PROBLEM
Please reproduce the full listing exactly, with nothing added.

RECORDS PROVIDED
○ ○ ○ ○ ○

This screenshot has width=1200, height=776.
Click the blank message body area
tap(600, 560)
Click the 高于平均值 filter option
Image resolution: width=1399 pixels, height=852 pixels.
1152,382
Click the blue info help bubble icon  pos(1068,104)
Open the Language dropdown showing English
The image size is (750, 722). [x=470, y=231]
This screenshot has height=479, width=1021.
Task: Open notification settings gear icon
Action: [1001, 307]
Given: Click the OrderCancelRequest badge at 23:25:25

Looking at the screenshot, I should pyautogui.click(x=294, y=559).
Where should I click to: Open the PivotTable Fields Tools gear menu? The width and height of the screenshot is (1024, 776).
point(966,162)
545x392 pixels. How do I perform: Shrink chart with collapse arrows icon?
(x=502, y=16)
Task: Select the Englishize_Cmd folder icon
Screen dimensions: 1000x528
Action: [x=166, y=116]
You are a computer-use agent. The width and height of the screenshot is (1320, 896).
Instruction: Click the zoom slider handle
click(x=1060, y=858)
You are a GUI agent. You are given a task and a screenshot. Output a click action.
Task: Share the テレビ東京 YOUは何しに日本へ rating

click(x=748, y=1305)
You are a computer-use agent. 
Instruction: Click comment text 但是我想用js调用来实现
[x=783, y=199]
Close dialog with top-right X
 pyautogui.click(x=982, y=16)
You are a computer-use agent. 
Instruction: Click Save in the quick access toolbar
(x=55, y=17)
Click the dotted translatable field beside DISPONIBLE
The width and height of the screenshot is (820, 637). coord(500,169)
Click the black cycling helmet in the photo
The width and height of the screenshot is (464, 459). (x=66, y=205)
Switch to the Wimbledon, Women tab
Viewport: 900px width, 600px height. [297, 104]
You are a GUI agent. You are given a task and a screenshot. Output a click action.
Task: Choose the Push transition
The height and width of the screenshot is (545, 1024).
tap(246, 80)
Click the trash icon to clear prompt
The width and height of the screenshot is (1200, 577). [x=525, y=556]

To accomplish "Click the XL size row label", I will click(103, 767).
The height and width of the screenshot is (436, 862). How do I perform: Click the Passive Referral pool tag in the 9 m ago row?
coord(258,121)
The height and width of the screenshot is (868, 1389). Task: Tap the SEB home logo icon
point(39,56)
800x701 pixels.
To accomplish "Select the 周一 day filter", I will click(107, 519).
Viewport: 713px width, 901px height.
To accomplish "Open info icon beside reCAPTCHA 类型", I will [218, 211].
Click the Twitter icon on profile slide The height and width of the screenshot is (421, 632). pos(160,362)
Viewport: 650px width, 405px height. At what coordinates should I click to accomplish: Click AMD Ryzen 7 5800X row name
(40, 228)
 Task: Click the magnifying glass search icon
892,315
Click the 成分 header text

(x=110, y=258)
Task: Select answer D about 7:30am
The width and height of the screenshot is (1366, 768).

○ ○ ○ ○ ○

RESULT OF THIS TASK
This screenshot has width=1200, height=776.
Click the blank message body area
tap(600, 560)
Click the 高于平均值 filter option
Image resolution: width=1399 pixels, height=852 pixels.
1152,382
Click the blue info help bubble icon  pos(1068,104)
Open the Language dropdown showing English
The image size is (750, 722). [x=470, y=231]
This screenshot has height=479, width=1021.
Task: Open notification settings gear icon
Action: [1001, 307]
Given: Click the OrderCancelRequest badge at 23:25:25

Looking at the screenshot, I should pyautogui.click(x=294, y=559).
Where should I click to: Open the PivotTable Fields Tools gear menu? The width and height of the screenshot is (1024, 776).
point(966,162)
545x392 pixels. How do I perform: Shrink chart with collapse arrows icon?
(x=502, y=16)
Task: Select the Englishize_Cmd folder icon
Screen dimensions: 1000x528
Action: [x=166, y=116]
You are a computer-use agent. The width and height of the screenshot is (1320, 896).
Instruction: Click the zoom slider handle
click(x=1060, y=858)
You are a GUI agent. You are given a task and a screenshot. Output a click action.
Task: Share the テレビ東京 YOUは何しに日本へ rating

click(x=748, y=1305)
You are a computer-use agent. 
Instruction: Click comment text 但是我想用js调用来实现
[x=783, y=199]
Close dialog with top-right X
 pyautogui.click(x=982, y=16)
You are a computer-use agent. 
Instruction: Click Save in the quick access toolbar
(x=55, y=17)
Click the dotted translatable field beside DISPONIBLE
The width and height of the screenshot is (820, 637). coord(500,169)
Click the black cycling helmet in the photo
The width and height of the screenshot is (464, 459). (x=66, y=205)
Switch to the Wimbledon, Women tab
Viewport: 900px width, 600px height. [297, 104]
You are a GUI agent. You are given a task and a screenshot. Output a click action.
Task: Choose the Push transition
The height and width of the screenshot is (545, 1024).
tap(246, 80)
Click the trash icon to clear prompt
The width and height of the screenshot is (1200, 577). [x=525, y=556]

To accomplish "Click the XL size row label", I will click(103, 767).
The height and width of the screenshot is (436, 862). How do I perform: Click the Passive Referral pool tag in the 9 m ago row?
coord(258,121)
The height and width of the screenshot is (868, 1389). Task: Tap the SEB home logo icon
point(39,56)
800x701 pixels.
To accomplish "Select the 周一 day filter", I will click(107, 519).
Viewport: 713px width, 901px height.
To accomplish "Open info icon beside reCAPTCHA 类型", I will [218, 211].
Click the Twitter icon on profile slide The height and width of the screenshot is (421, 632). pos(160,362)
Viewport: 650px width, 405px height. At what coordinates should I click to accomplish: Click AMD Ryzen 7 5800X row name
(40, 228)
 Task: Click the magnifying glass search icon
892,315
Click the 成分 header text

(x=110, y=258)
Task: Select answer D about 7:30am
The width and height of the screenshot is (1366, 768).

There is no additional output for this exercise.